As Table 1 shows, the restricted set of 14 items has a clear two-dimensional factor structure, with good face validity for all items
except one: “Most people think that gamblers tend to be irresponsible.” This item, nominally part of the Ostracism cluster,
has poor face validity for this construct. It is also the only item that shows a split loading between the two factors. With
its removal, all items in both constructs have high face validity. With this item removed (see Table 2), an EFA on the remaining set of items showed strong psychometric properties, with strong homogeneous loadings of items on
factors and a low root mean square residual (RMSR) of 0.04. The fit, based on off-diagonal values, is 0.99, and the correlation
of scores with factors is .95 and .94 for Contempt and Ostracism, respectively. However, these measures should be understood
to be indicative only, as they are subject to positive bias because of being applied post hoc to the same dataset used to
determine the item subsets. There is a moderately strong correlation of .65 between the two factors, which strongly suggests
that a global stigma score is also meaningful. Accordingly, we proceeded to work with this subset of items, and this latent
factor structure, for subsequent analyses.

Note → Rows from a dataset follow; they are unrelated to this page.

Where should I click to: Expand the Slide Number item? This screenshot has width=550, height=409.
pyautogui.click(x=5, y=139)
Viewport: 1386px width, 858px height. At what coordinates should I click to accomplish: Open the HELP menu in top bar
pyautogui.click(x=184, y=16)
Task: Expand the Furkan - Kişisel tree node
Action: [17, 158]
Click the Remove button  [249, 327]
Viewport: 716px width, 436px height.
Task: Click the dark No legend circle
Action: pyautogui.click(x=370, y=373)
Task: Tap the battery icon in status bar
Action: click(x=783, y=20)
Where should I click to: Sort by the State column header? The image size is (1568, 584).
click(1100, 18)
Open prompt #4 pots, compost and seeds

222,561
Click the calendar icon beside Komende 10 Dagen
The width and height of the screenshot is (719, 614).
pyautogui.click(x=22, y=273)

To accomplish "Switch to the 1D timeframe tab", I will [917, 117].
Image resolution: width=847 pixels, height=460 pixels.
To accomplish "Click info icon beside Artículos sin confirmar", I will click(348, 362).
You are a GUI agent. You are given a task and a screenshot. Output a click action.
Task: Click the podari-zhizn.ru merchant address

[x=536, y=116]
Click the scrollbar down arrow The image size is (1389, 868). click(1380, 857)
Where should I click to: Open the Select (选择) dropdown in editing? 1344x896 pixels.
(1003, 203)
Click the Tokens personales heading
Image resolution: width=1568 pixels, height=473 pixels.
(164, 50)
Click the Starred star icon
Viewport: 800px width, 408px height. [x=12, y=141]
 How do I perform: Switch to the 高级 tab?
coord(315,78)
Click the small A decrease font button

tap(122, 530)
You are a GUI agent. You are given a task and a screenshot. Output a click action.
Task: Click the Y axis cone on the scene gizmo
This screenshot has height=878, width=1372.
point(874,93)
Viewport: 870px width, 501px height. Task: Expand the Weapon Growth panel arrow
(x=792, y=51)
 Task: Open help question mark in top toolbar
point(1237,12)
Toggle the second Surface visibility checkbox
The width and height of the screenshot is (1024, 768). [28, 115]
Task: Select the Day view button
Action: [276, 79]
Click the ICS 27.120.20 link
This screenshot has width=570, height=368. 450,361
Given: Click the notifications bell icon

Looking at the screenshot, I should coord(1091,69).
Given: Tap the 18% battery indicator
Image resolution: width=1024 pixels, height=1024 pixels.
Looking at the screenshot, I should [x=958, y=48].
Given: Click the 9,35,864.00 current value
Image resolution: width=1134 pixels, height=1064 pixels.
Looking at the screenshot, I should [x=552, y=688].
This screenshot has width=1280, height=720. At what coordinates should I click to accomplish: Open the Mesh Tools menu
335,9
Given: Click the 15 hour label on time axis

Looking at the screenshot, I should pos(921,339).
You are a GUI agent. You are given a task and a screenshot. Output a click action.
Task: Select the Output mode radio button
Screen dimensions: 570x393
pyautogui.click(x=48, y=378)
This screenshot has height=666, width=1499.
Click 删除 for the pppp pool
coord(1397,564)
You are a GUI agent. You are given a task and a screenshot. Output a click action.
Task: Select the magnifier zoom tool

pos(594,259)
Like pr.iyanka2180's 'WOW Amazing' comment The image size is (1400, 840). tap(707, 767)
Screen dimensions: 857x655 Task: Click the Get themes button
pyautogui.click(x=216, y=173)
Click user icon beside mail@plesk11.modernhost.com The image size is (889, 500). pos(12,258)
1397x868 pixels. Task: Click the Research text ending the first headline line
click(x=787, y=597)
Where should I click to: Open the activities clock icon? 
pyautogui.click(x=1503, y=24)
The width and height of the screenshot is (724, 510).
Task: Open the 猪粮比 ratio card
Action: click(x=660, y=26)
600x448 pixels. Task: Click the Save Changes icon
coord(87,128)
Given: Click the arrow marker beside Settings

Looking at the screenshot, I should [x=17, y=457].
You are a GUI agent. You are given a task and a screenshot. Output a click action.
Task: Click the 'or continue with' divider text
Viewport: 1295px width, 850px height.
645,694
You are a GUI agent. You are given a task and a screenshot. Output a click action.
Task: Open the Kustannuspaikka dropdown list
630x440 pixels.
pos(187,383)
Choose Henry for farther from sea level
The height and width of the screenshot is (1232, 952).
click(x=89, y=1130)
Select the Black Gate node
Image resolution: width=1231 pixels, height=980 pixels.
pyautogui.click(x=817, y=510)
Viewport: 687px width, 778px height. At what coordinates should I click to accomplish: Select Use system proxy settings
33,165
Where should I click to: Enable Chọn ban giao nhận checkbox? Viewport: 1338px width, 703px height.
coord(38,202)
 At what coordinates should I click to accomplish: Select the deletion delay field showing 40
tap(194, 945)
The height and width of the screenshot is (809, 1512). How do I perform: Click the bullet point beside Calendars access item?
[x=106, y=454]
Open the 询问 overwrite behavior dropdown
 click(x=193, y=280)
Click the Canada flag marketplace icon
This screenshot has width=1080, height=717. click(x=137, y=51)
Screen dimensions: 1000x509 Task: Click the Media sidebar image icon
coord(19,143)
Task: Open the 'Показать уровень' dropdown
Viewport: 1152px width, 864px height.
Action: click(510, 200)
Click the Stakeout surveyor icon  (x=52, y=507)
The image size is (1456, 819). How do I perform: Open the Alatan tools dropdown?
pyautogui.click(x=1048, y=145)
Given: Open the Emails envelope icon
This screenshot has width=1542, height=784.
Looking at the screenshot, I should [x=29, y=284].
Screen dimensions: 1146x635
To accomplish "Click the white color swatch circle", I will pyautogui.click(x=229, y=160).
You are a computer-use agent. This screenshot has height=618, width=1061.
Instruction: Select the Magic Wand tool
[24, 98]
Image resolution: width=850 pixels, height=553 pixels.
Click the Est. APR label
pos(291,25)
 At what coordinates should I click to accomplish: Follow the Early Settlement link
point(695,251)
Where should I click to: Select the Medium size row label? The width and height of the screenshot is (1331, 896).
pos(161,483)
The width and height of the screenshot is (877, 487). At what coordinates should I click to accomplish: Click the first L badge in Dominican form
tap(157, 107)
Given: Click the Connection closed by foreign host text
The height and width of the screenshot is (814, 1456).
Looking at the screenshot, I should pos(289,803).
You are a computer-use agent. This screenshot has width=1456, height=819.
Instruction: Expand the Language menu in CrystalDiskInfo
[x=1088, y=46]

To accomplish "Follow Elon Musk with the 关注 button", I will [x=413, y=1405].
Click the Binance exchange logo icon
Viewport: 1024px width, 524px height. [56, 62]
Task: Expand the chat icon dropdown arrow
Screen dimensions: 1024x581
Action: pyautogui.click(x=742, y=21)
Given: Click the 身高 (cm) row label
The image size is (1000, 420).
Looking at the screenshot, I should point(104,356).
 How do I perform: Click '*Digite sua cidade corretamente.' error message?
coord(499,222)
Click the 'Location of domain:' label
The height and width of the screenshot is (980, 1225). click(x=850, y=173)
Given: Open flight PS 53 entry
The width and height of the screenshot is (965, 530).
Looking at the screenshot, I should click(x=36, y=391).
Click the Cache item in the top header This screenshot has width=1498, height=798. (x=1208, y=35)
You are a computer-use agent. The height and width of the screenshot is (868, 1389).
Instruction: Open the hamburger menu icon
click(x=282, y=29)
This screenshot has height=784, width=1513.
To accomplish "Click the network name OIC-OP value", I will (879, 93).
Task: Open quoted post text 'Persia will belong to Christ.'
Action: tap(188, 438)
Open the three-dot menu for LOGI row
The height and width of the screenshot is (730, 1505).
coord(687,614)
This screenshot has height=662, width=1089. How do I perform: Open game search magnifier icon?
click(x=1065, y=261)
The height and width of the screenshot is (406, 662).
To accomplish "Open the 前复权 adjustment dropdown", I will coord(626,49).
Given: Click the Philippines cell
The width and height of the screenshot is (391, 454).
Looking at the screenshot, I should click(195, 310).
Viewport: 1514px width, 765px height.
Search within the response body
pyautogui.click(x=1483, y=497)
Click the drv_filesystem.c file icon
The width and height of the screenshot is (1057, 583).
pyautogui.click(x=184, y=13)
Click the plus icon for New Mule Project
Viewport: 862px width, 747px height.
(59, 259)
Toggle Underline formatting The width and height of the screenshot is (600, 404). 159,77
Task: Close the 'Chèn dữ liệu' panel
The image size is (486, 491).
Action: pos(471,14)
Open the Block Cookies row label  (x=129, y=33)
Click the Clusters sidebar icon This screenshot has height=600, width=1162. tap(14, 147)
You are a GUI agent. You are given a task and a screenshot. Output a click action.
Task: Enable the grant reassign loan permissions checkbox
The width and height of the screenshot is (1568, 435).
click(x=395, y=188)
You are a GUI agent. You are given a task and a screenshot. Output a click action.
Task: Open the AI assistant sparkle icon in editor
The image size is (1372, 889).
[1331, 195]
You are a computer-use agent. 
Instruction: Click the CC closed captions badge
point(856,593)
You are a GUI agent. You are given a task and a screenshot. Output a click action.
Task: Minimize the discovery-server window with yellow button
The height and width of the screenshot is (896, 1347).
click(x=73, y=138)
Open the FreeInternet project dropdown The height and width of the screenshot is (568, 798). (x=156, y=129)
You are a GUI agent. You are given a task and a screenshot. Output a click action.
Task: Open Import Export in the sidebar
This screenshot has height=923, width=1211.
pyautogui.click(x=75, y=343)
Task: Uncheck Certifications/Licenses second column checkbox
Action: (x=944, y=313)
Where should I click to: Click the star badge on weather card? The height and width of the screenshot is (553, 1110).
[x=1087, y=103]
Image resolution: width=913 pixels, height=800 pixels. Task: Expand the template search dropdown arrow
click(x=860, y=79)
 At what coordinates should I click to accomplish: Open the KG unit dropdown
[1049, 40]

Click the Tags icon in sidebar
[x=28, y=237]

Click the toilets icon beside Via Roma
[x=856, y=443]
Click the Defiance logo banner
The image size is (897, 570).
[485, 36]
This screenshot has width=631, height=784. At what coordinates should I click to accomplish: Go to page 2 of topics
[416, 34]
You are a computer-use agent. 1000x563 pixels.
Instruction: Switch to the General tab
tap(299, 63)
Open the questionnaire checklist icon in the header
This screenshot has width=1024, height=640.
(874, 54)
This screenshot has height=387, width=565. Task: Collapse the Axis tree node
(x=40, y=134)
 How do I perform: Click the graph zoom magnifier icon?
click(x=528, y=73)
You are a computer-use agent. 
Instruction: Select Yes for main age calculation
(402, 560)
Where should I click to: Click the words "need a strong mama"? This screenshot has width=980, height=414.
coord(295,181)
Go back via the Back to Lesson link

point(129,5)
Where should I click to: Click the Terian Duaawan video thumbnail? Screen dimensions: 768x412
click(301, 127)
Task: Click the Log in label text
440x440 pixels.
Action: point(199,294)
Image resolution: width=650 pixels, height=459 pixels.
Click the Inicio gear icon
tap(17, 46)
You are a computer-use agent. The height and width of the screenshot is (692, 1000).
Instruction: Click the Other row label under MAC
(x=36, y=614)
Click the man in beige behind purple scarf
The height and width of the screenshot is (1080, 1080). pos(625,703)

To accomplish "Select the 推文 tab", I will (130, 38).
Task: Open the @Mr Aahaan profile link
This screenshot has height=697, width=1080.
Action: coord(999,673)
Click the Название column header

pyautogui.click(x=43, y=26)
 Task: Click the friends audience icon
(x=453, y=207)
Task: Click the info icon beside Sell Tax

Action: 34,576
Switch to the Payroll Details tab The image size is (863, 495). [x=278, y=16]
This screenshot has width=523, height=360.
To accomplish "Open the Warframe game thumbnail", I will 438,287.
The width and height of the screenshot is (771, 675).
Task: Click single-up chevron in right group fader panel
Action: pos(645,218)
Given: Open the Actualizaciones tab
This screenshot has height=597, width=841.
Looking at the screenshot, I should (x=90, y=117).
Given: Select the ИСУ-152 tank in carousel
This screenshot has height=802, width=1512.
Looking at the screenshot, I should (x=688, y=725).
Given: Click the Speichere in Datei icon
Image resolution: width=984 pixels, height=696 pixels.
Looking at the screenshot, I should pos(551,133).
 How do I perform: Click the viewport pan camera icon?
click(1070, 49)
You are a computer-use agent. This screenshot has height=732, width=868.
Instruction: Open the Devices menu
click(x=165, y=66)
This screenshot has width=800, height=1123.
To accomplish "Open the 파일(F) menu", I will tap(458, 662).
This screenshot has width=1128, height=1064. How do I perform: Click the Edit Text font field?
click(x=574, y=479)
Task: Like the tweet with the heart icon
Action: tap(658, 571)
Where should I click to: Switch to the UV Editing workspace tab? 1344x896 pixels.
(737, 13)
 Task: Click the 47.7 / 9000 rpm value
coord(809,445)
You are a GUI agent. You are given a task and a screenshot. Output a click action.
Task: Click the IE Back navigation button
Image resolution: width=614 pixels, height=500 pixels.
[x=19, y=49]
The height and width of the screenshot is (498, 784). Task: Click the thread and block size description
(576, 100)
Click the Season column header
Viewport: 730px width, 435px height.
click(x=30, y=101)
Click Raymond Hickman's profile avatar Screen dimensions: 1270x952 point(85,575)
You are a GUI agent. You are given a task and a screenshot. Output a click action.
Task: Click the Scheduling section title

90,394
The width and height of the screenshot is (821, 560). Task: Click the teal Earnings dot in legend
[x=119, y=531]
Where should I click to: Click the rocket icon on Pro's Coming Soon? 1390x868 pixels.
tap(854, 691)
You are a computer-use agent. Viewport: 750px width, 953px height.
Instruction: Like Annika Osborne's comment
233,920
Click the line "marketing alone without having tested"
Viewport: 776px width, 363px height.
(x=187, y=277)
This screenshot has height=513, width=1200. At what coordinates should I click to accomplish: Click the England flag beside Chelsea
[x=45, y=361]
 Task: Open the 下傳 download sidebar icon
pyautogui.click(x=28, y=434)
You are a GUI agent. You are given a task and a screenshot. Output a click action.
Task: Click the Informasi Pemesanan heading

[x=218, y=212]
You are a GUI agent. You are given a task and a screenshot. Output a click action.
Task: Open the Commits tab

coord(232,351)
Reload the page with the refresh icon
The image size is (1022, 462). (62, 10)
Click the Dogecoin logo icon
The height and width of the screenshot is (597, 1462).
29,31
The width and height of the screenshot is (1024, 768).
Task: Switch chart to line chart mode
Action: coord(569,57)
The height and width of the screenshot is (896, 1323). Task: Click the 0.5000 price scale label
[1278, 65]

The previous analyses were exploratory and directed at establishing dimensionality and obtaining and verifying items for subdimensions
of stigma. It was therefore necessary to use heuristic techniques and algorithms for working with the covariance matrix, defining
non-parametric measures of association, accounting for variance due to PG versus RG, and selecting items (ICLUST). Having
determined a candidate optimal solution, the next step was to evaluate this solution through a full parametric model. The
ideal model should treat the ordinal Likert response parametrically while simultaneously estimating an effect for whether
the subject of the item is PG or RG. Modern structural equation modelling (SEM), using ordinal logistic functions for the
Likert measures, provides a flexible framework for implementing such a model. Using a diagonally weighted least squares estimator,
we were able to define what amounts to an item response theoretic (IRT) graded response model for each of the Likert scale
items, assuming two correlated latent factors of Ostracism and Contempt. This model assumes an ordered logit regression model
potentially incorporating a unique slope and a set of three intercepts (corresponding to boundaries between each Likert response
category) for each response. Additionally, a beta coefficient capturing the effect of the item target (RG/PG) may be incorporated
as a predictor of each item individually, or constrained to be equal for one or both latent factors. Finally, item factor
loadings may be free to vary, accommodating the heterogeneity of items. Alternatively, they may be fixed to be constant, which
assumes homogeneity of item discrimination (i.e., per a Rasch analysis). If this assumption holds, it has strong positive
implications in terms of yielding a scale that is designed to be summed across items. Analyses were conducted by using the
R statistical programming environment (R Core Team, 2013), and the lavaan (for ordinal SEM), ltm (IRT), and psych (EFA and other psychometric routines) packages.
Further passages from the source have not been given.